I have a friend who believes in me. He would believe until the world ends. He would probably go his grave with the words, “I believe in Erin Estherlyn” on his lips. He refused to be my savior. He was the one who taught me that I needed to find strength in myself, not other people. (Don’t get me wrong though! Now that I’ve found my own courage, I do find love, hope, and encouragement in others. But they’re not the sole reason I am where I am today.) He always knew I would do something great, perhaps even change the world. He laughed at me when I blurted out the jumbled sentences that formed in my head. But laughed in an accepting, ‘i love you for who you are’ sort of way. He never yelled at me when I relapsed or shamed me when I told him about the deep dark demons of the past. Rather he looked at me with hope in his eyes and said, “You’re going to make it. I believe in you, Erin.”

And it is his faith in me that makes me want to achieve great things. It makes me feel like I could conquer the world with love and compassion tomorrow if I set my mind to it. His words makes me want to set the world on fire. (in a good way. It sounded better inmy head, believe me.)

So here I am, running this little blog of sorts. I don’t think of it as a blog anymore, rather as a collection of my “word vomit”, where I spew anything and everything that comes to my mind. I hope to God that one day, the words I write or say or sing will impact someone. I want to be that friend I just told you about to other people, one who inspires others and makes them feel like they could set their own world on fire. I want to live a life of significance. No, I do not ask for fame or fortune or recognition… I just want people to remember me as the girl who set her own world ablaze, leaving nothing and no one the same.

Isn’t it strange how much of an impact one single person can have on you?

where do we go from here?

I won’t lie. This past week or two has felt like I walked through hell and back. I think I’ve shed more tears in the last ten days than I have my whole life. (That’s probably a wee bit over dramatic.)

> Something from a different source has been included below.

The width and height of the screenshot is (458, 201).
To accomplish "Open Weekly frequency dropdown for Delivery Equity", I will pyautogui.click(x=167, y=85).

Although I won’t bore you with the mundane details of it all, I will say that I’ve got a lot of things to sort out with myself. I find that no matter what I do or what happens to me, I always blame myself – even when it couldn’t possibly be my fault. My brain always jumps to the conclusion that it is something I did to make someone leave, or it’s my fault that some things happen the way they did. It’s very dangerous to live like this. I often find myself sinking lower and lower when I get into this mindset. It’s like I’m living every day wading through quick sand, trying my best to trudge on. It gets harder and harder, especially when I feel as though there is no one I can lean on. 

I am a fiercely independent person. I do not like to have to rely on other people. Blame it on my pride or stubborn ways, but that’s how I’ve always been. I absolutely detest having to ask for help. But sometimes … I have to. I’m learning more and more everyday that I cannot carry on just by myself. Rather, I need the love, support, and encouragement of others. In fact, I have many people who would do almost anything to help me. I just need to take the first step – to admit that sometimes, I do need help.

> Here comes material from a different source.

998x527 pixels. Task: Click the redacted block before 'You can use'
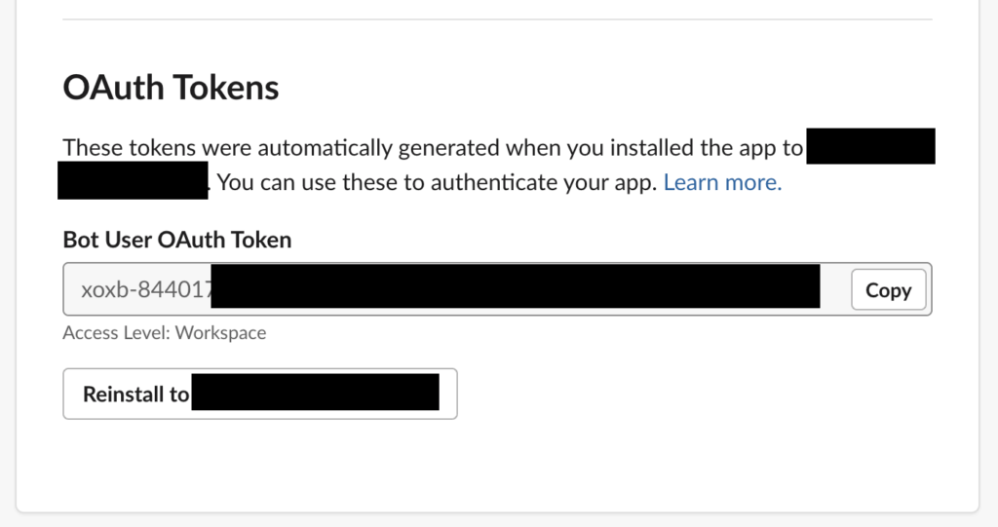[x=133, y=180]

Sure, you can try to tape up your broken heart, bind up your own wounds, and attempt to limp on by yourself. But how far will you get? You might very well be the strongest person in the world, but even then…. you are going to need other people. I could try to form my closing words and sentences in a way that you might understand, but I think Jamie Tworkowski of TWLOHA will do a much better job.

You’ll need coffee shops and sunsets and road trips. Airplanes and passports and new songs and old songs, but people more than anything else. You will need other people and you will need to be that other person to someone else, a living breathing screaming invitation to believe better things.